Ternyata kantor cabang yang dituju oleh Junaedi bukan hanya satu kantor cabang saja. Selama satu tahun, Junaedi berpindah-pindah kantor cabang sebanyak tiga kali. Kantor cabang pertama adalah kantor cabang di kota J di arah yang berlawanan dengan tempat tinggal Junaedi di kota C. Di kota J, Junaedi bekerja selama enam bulan lamanya.
Enam bulan terlewati, Junaedi kemudian dipindahkan ke luar pulau. Di kota K di luar pulau, Junaedi bekerja selama tiga bulan lamanya sebelum akhirnya kembali ke kota J.
Selama sembilan bulan berpindah-pindah tempat, ada beberapa wanita yang menarik perhatian Junaedi. Beberapa diantaranya sempat menjadi kekasih dari Junaedi meski hanya untuk waktu yang singkat dan beberapa lainnya menilai Junaedi adalah pria yang kurang mapan untuk jadikan sandaran hidup karena hanya bekerja menggunakan setir lurus dan bukan setir bulat.

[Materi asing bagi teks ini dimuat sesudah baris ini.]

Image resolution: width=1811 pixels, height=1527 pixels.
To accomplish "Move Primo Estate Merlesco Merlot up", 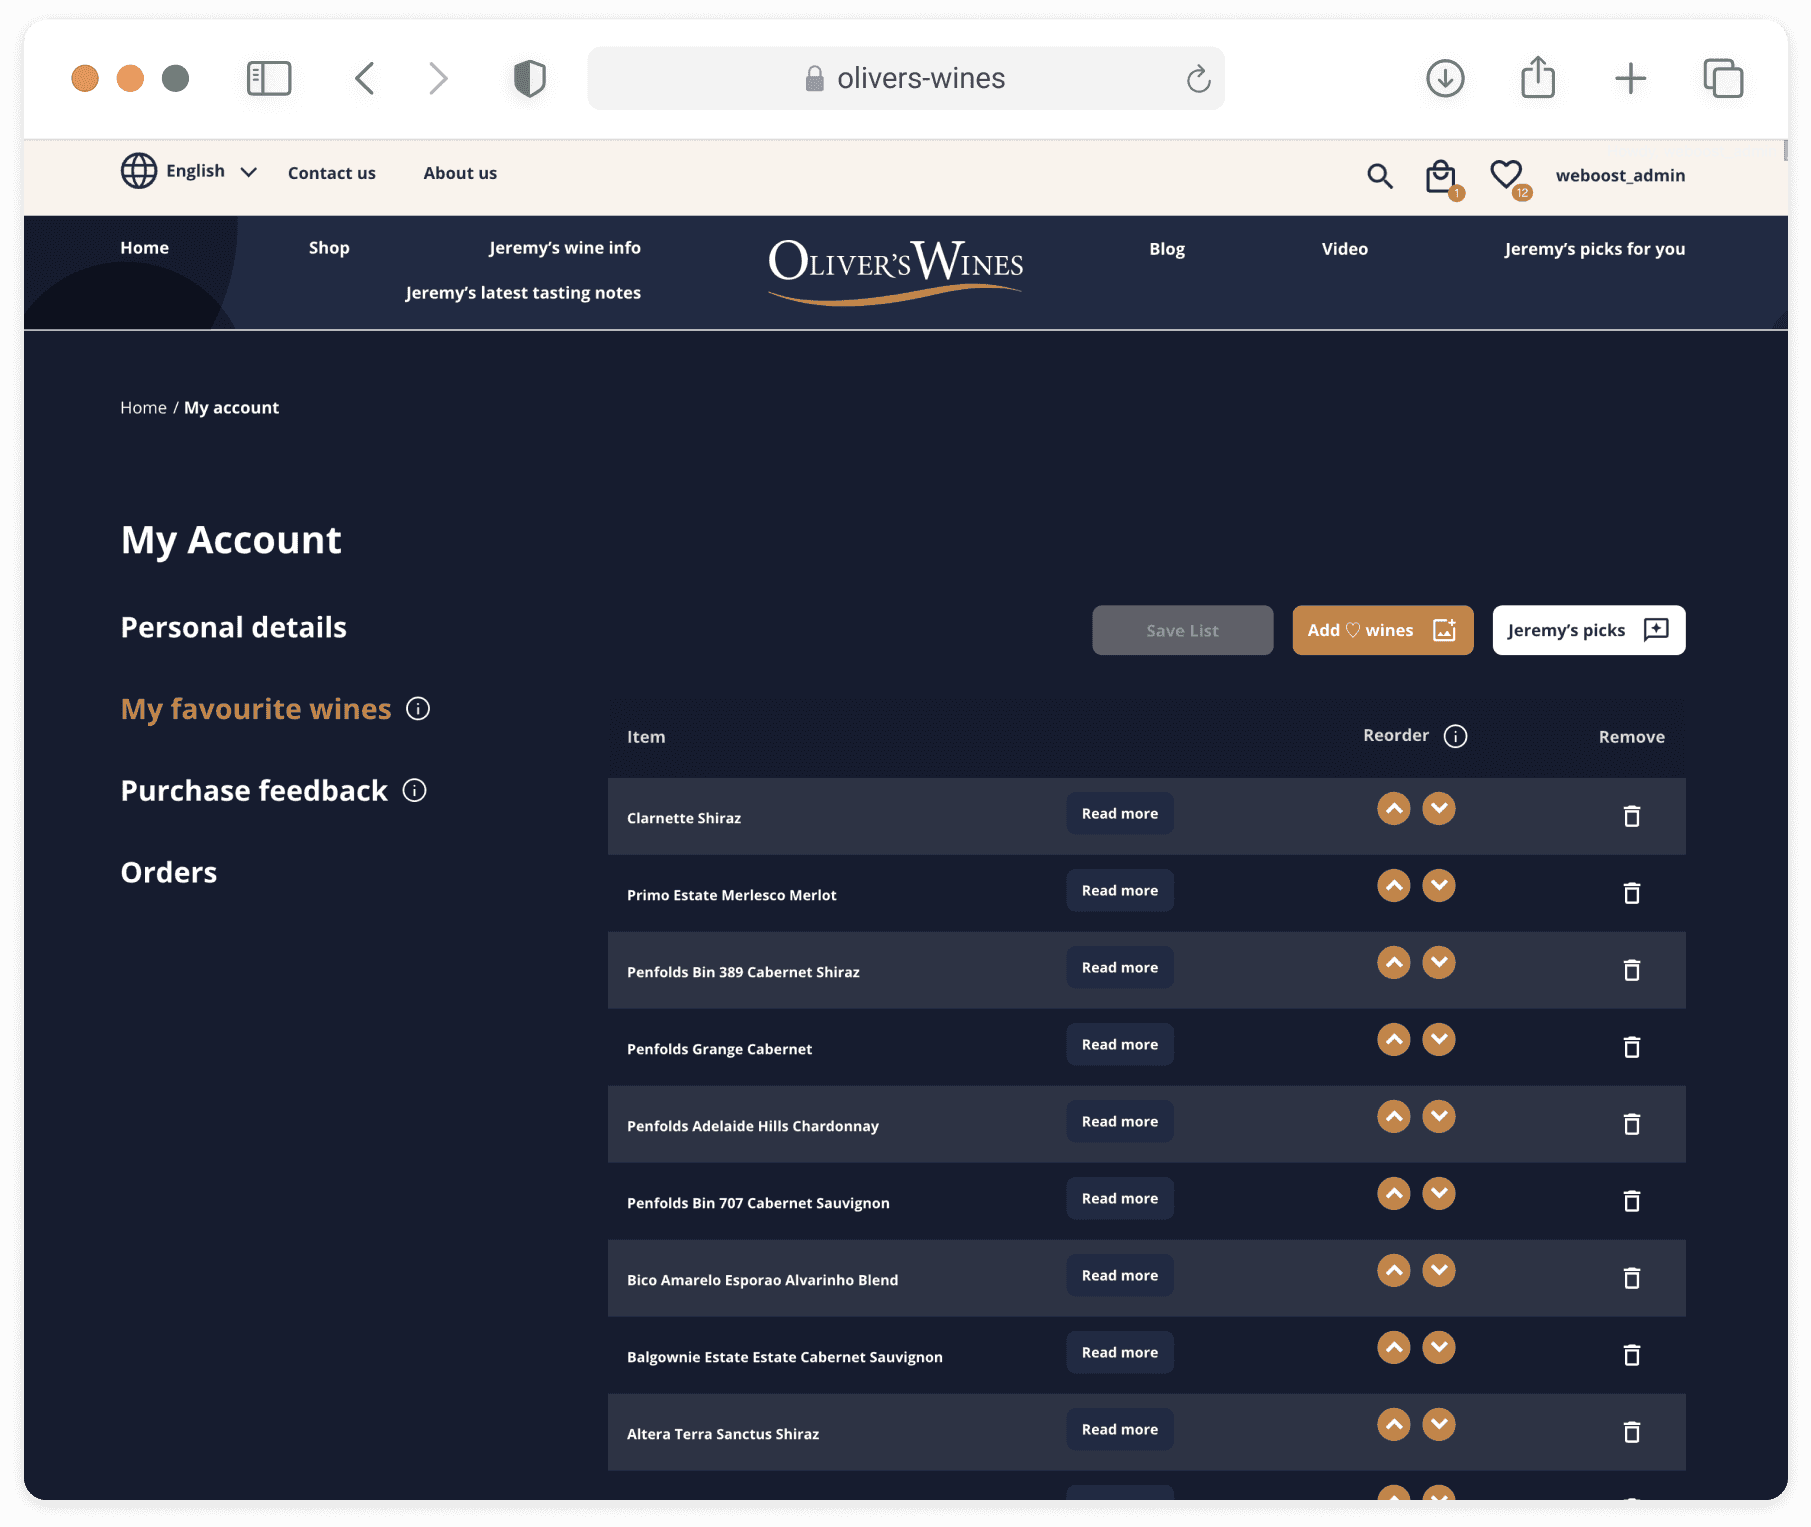I will click(x=1394, y=885).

Baru seminggu kembali ke kota J, Junaedi kemudian dipindahkan ke kota M karena kantor cabang M mengalami penurunan dalam penjualannya.

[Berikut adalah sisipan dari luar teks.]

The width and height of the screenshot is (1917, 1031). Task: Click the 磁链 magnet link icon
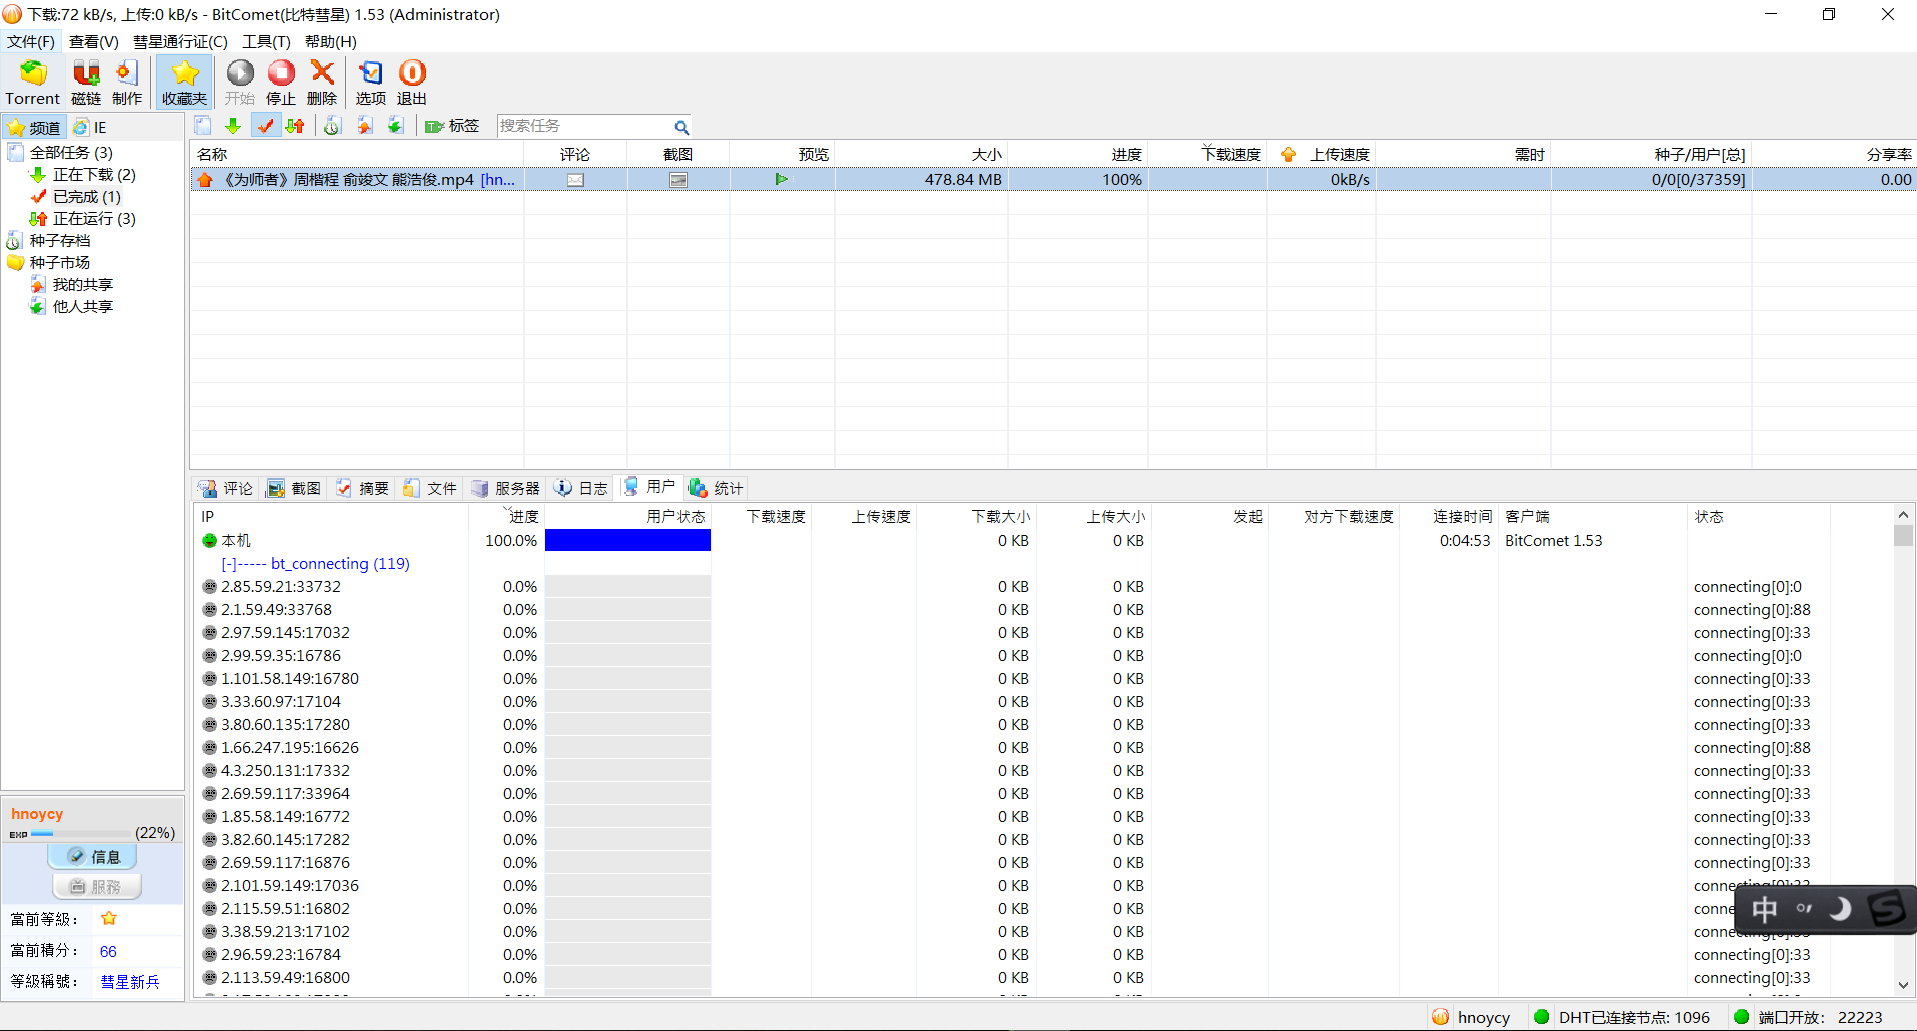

“Hebat sekali kerjamu, Junaedi. Dalam waktu sembilan bulan, kau sudah berpindah-pindah cabang dan dipercaya untuk memperbaiki cabang yang hasil penjualannya terus menurun. Tidak lama lagi, kau pasti naik jabatan, Juna!” Salah satu rekan Juanedi di kota M-Purwanto memberikan pujiannya kepada Junaedi.
“Ah itu … saya hanya kebetulan beruntung saja. Tuhan sedangberpihak pada saya dan membantu semua jalan dan langkah yang saya ambil.” Junaedia menjawab dengan merendah. Ini pasti karena doa Emak. Tuhan mendengarkan doa Emak dan melancarkan setiap jalan yang aku pilih. Aku yakin itu.
“Kau bisa saja, Junaedi.”
Junaedi yang baru sampai di kota M bertemu dengan rekannya- yang di kota J bernama Purwanto yang lebih dulu dipindahkan ke kota M beberapa bulan yang lalu. Berkat Purwanto, pindahan Junaedi kali ini sedikit lebih lancar dari pada harus pindah ke luar pulau yang membutuhkan sedikit usaha untuk menemukan tempat tinggal sementara di sana.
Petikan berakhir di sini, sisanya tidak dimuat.